LE RODEO, L’OMERTA, LES INDIENS, LA MUETTE ET LA VEUVE
LE CAVALIER ELECTRIQUE
Ex-champion du monde de rodéo, Sonny Steele est aujourd’hui à la dérive et vend son image à une marque de céréales. A Las Vegas, l’ex-vedette, grassement payée, va se rebeller parce qu’on s’en prend à sa chère monture. Hallie Martin, une journaliste de télévision (Jane Fonda), pense tenir là un sujet en or… Elle se lance à la poursuite de Steele, parti pour rendre sa liberté à son cheval. Avec Le cavalier électrique (1979), Robert Redford retrouve Sydney Pollack après Propriété privée (1966), Jeremiah Johnson (1972), Nos plus belles années (1973) et Les trois jours du Condor (1975). Ensemble, dans des paysages grandioses, ils réussissent une fable écologique doublée d’un road-movie romantique. Et ils brossent un tableau lucide et amer d’une société américaine soumise à l’argent. Un film à découvrir pour la première fois dans sa version restaurée. (Carlotta)
LA MAFIA FAIT LA LOI
En Sicile, sur une route de campagne déserte, un entrepreneur est abattu par un inconnu… Là-haut, dans la maison isolée, Rosa Nicolosi a-t-elle vu quelque chose ? Patron des Carabinieri locaux, le capitaine Bellodi, venu de Parme, mène l’enquête. Mais l’omerta règne et, protégés par le silence de tous, Don Mariano, un chef mafieux (l’Américain Lee J. Cobb), paraît intouchable. Avec, dans la collection Make my Day de Jean-Baptiste Thoret, Il giorno della civetta, Damiano Damiani adapte un roman de Leonardo Sciascia et tourne, en 1967, le premier film qu’il va consacrer à son sujet de prédilection : la mafia et ses rouages criminels.
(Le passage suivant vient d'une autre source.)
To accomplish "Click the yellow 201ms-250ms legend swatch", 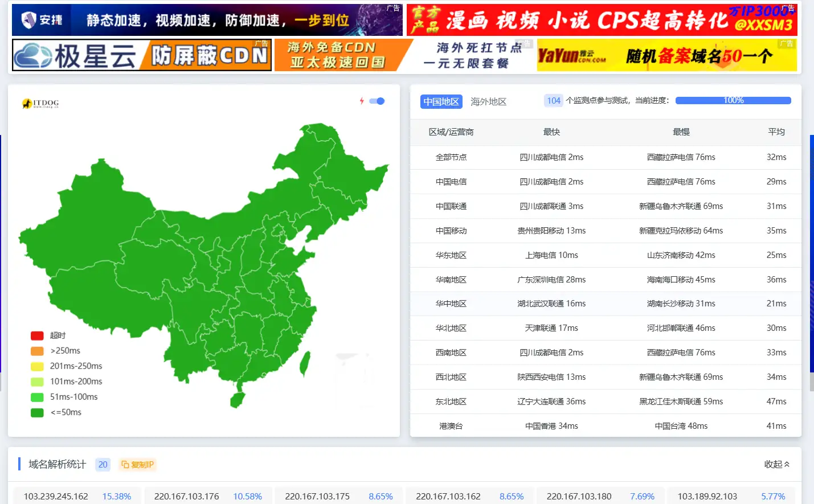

Franco Nero et Claudia Cardinale sont excellents au cœur d’une œuvre réaliste et engagée. (Studiocanal)
LA FLECHE BRISEE
Après avoir servi avec bio le cinéma de Lubitsch et Capra, James Stewart entame, en 1950, sa grande carrière dans le western. Il est dans Winchester 73 de Mann et dans ce remarquable Broken Arrow où Delmer Daves raconte l’histoire vraie de la rencontre entre le chef indien Cochise (Jeff Chandler) et Tom Jeffords (Stewart), ex-éclaireur dans l’Armée devenu un chercheur d’or désabusé mais probe. Dans l’Arizona de 1870, la guerre fait rage entre les Apaches et Blancs. La flèche brisée est considéré comme l’un des premiers westerns à donner une image positive des Indiens. Dans un entretien avec Tavernier, Daves dira que le film lui fait apparaître l’Indien comme « un homme d’honneur et de principes, comme un être humain et non comme une brute sanguinaire. » Magnifique ! (Sidonis Calysta)
SIBEL
Muette mais s’exprimant par la langue sifflée ancestrale des montagnes de la Mer noire, Sibel, 25 ans, vit avec son père et sa sœur dans un village isolé de Turquie. Rejetée par les autres, elle traque sans relâche un loup qui rôderait dans la forêt voisine et qui alimente les craintes et les fantasmes des femmes du village. Un jour, Sibel croise la route d’un fugitif blessé, à la fois menaçant et vulnérable, qui va poser un regard neuf sur elle. Avec Sibel, Cagla Zencirci et Guillaume Giovanetti racontent, en Turquie, une émancipation contrariée par le poids des traditions. Damla Sönmez, omniprésente à l’écran, est impressionnante en jeune femme solitaire mais jamais victime dans une fable engagée et progressiste. (Pyramide)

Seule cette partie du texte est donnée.